The rule, which requires financial advisers to act as fiduciaries and serve in the best interests of their clients in retirement accounts, went into partial effect June 9, with the rest of implementation slated for Jan. 18.
IRI would like the DOL to delay implantation until Jan. 1, 2020, to allow for further assessment of the impact of the rule.
Since June 9, IRI presented new information that shows that consumers are being prevented from accessing products and services.
“This new information shows the rule is already negatively impacting the ability of many American savers to maintain access to a wide range of financial products and services,” IRI President and CEO Cathy Weatherford said. “At a time when Americans are increasingly self-funding their own retirements, it is vital that access to advice and lifetime income products be preserved.”
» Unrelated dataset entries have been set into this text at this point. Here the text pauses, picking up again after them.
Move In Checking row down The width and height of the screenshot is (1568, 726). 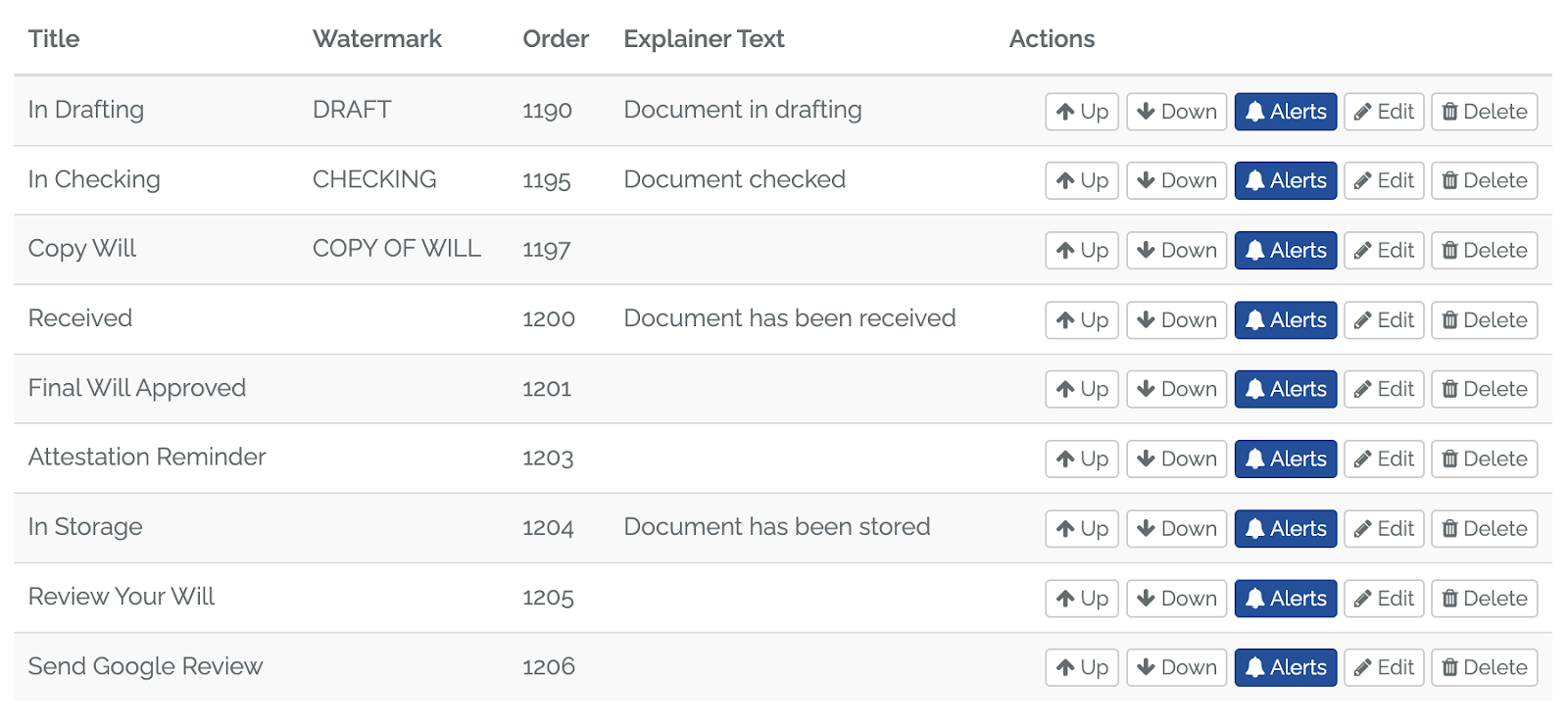pos(1176,180)
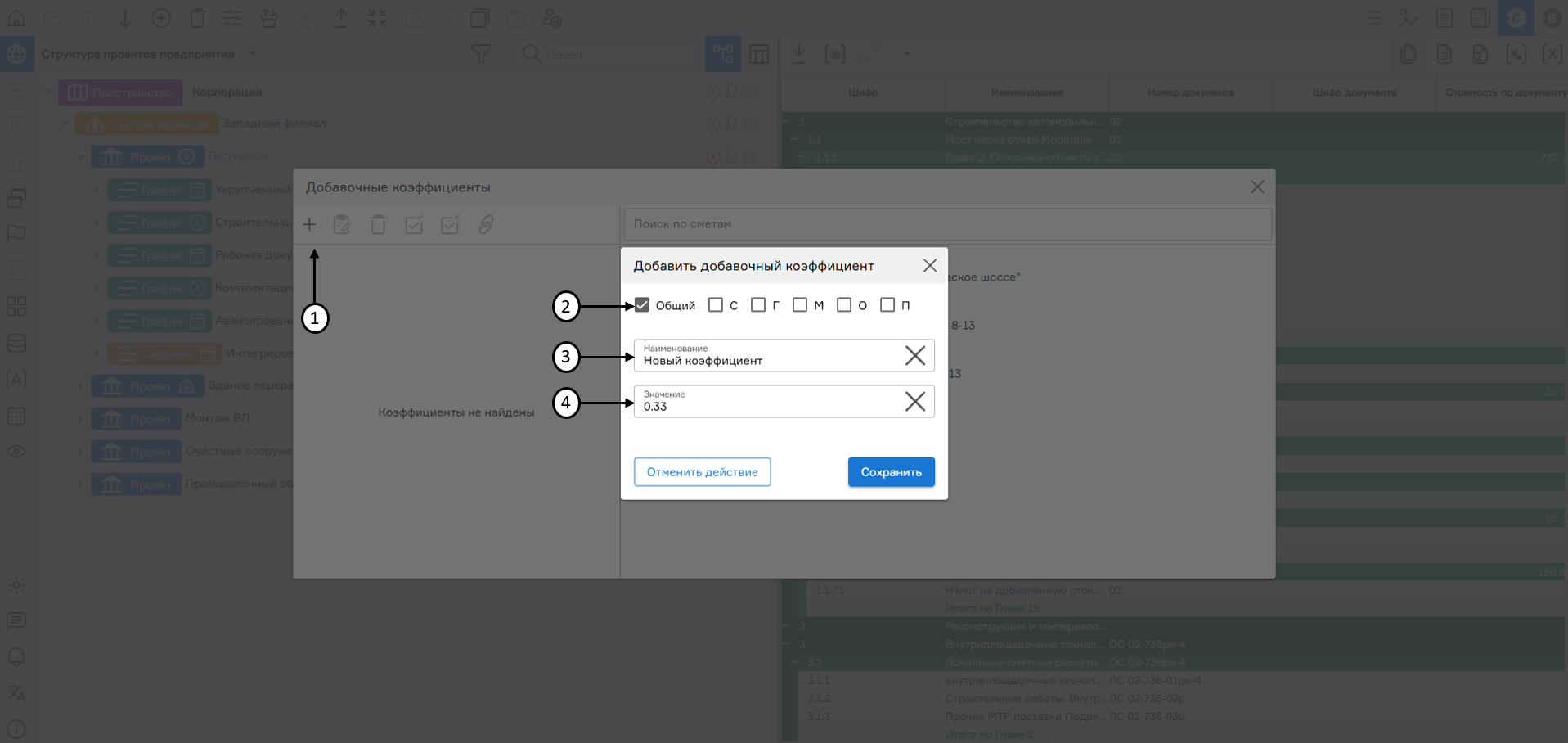Open the Структура проектов предприятия dropdown
The image size is (1568, 743).
coord(253,54)
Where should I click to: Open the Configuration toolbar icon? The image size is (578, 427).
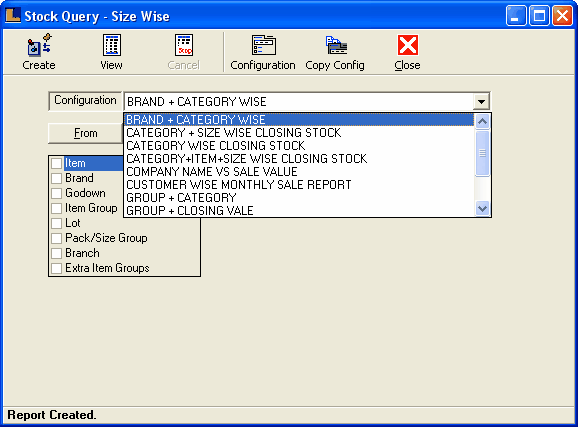[x=263, y=45]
Weatherford said the number of accounts that have been orphaned — accounts no longer serviced by an adviser, leaving investors on their own — has increased significantly due to the rule. A July 2017 survey of IRI members found that approximately 155,000 of their clients have already been orphaned, with more accounts expected to be impacted as implementation of the rule proceeds.
“IRI continues to urge the Department to delay the applicability date for all remaining aspects of the fiduciary rule,” Weatherford added. “Furthermore, we urge the Department to collaborate with the appropriate federal and state regulators – including the Securities and Exchange Commission (SEC) and the National Association of Insurance Commissioners (NAIC) — to develop a consistent and workable best interest standard that will allow consumers to access the advice they need to achieve a financially secure retirement.”
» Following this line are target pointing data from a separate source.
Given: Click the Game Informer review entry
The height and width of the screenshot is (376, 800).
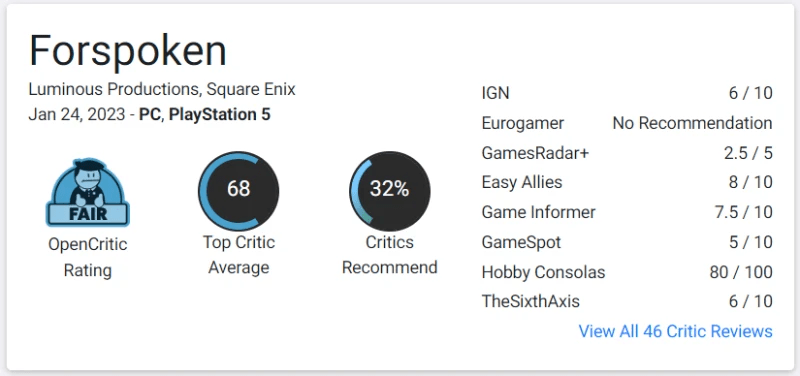Looking at the screenshot, I should [x=627, y=212].
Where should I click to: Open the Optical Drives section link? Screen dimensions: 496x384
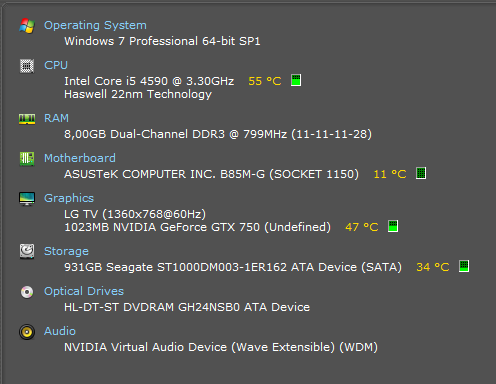tap(84, 291)
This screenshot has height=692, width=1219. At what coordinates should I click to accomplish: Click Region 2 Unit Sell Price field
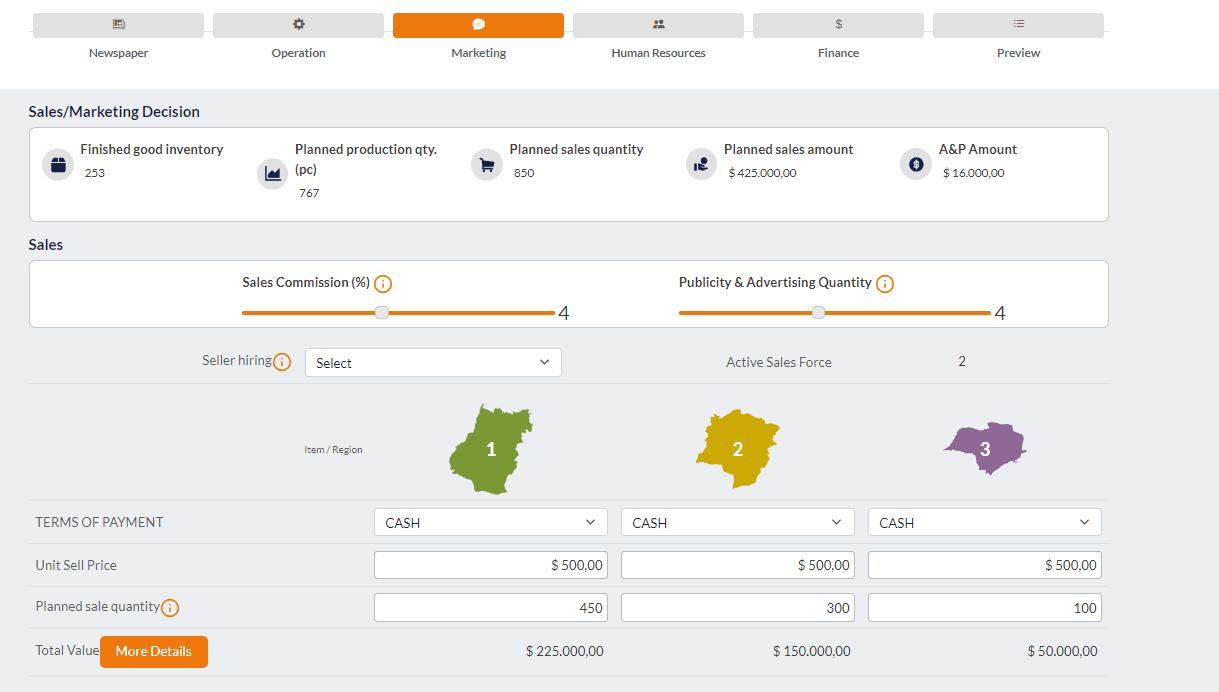[737, 565]
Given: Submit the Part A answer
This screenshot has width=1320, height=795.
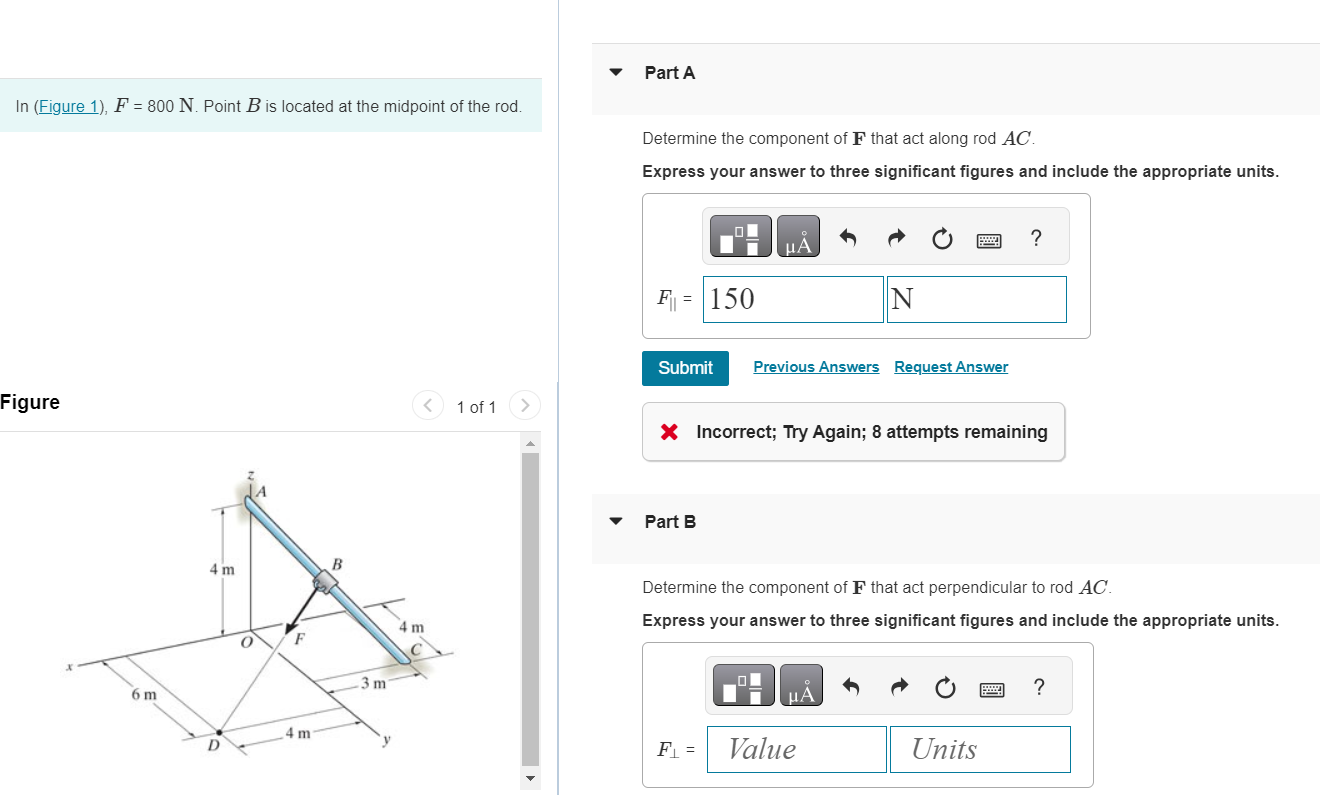Looking at the screenshot, I should click(685, 368).
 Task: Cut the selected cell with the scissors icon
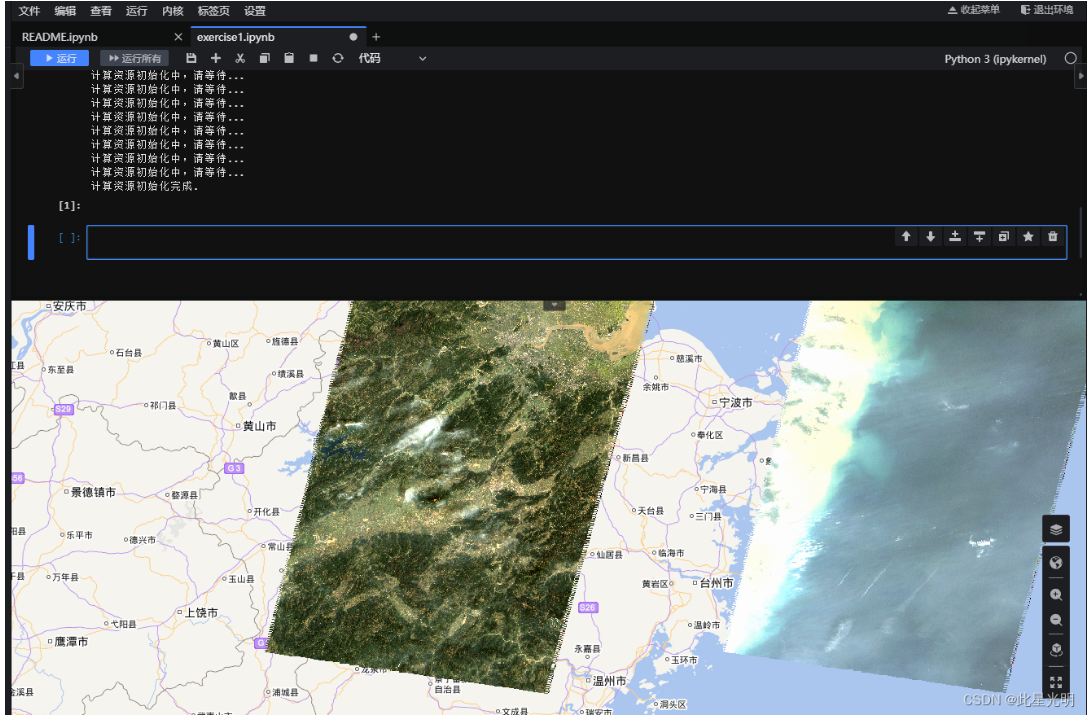coord(240,58)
IRI also contends that the contract requirement and warranties in the BIC exemption are an unnecessary incentive to enforce compliance and should be eliminated.
The disclosure requirements under the BIC exemption are exceedingly and needlessly complex, require massive and expensive information technology re-design and build-outs to support, Weatherford said. These disclosure requirements, and those required under the amended PTE 84-24, should leverage existing disclosure requirements.
Further, fear of litigation is driving many plan fiduciaries to focus on fees to the exclusion of other important considerations, an outcome that is incompatible with the goals of the rule, IRI said.
Weatherford said the DOL should engage in a dialogue with the Securities and Exchange Commission, FINRA, as well as state insurance departments to establish consistent and clear standards for recommendations for all securities and insurance products.
IRI also believes the DOL should revise the definition of fiduciary and the impartial conduct standards.